The ratio of the head and trunk length to tail length is 3.9 in males and 5.1 in females. The width of the body is 5–6 cm. The head is weakly separated from the neck. The eye is medium in size with a round pupil. The maxillary teeth are of equal length.

The blotched snake has 25 dorsal scales (rarely 23 or 27). The lateral scales are smooth. The ventral scales number 187–224 in males and 205–234 in females. They have 56-90 subcaudals. In most cases the anal plate is divided.

Each scale has a dark brown spot on a yellowish-white or pinkish-white background. The dark brown pigment predominates. The color of the back varies – adults usually have a tan or reddish-brown dorsal coloration, and juveniles gray or yellowish-brown. On the back there are large, irregular (rhombic or oval), slightly elongated transversally, dark spots. These spots are disposed in 4 rows (4-5 rows in juveniles) longitudinally.

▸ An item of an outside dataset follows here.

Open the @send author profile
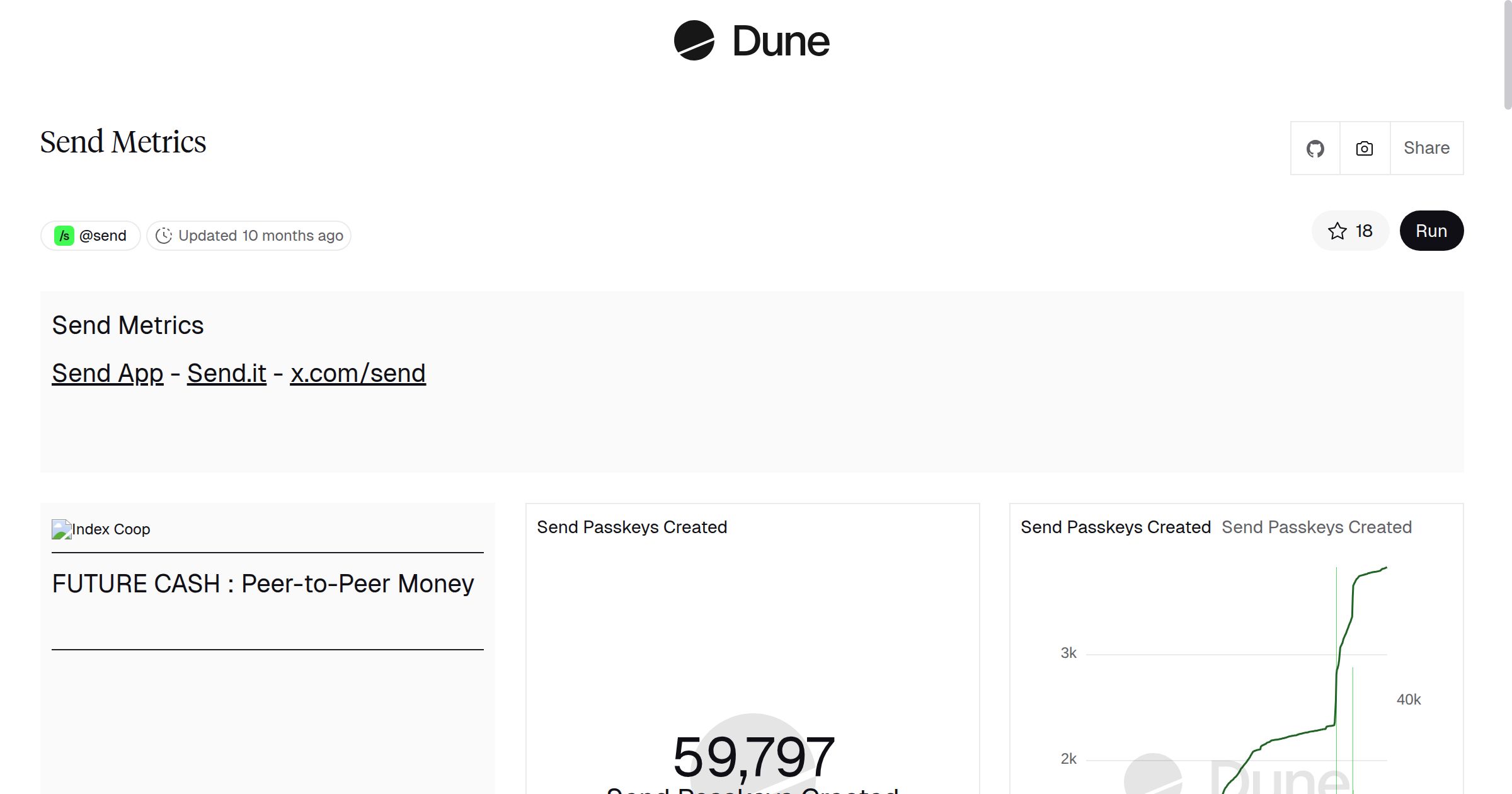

On the ventral side is a row of smaller dark spots of the same color as the back which tend to form a continuous dark stripe.

Some scales on the sides of the body have a reddish or orange color. This type of pattern is noticeable in young specimens. The upper part of the head and nape in adults is uniformly dark brown or grey-brown.

== Geographic range ==
It is found in southeastern Europe (Albania, southeastern Romania, Republic of Moldova, southeastern Bulgaria, northeastern Greece, southern Ukraine, European Turkey), western Levant (Syria, Lebanon, Israel), southwestern Russia (Dagestan), Caucasus (Georgia, Armenia, Azerbaijan), southwestern Kazakhstan, northwestern Turkmenistan, and western Iran.

==Habitat==
The blotched snake is found in steppes, semi-deserts, premontane and montane meadows, on rocky slopes covered with shrubs and in riparian forests. It can live up to 2500 m above sea level (in the Caucasus). It is often spotted near houses, in vineyards and orchards.

It finds shelter in the tunnels of gophers, gerbils and other small rodents, cracks of the soil and hollows of trees.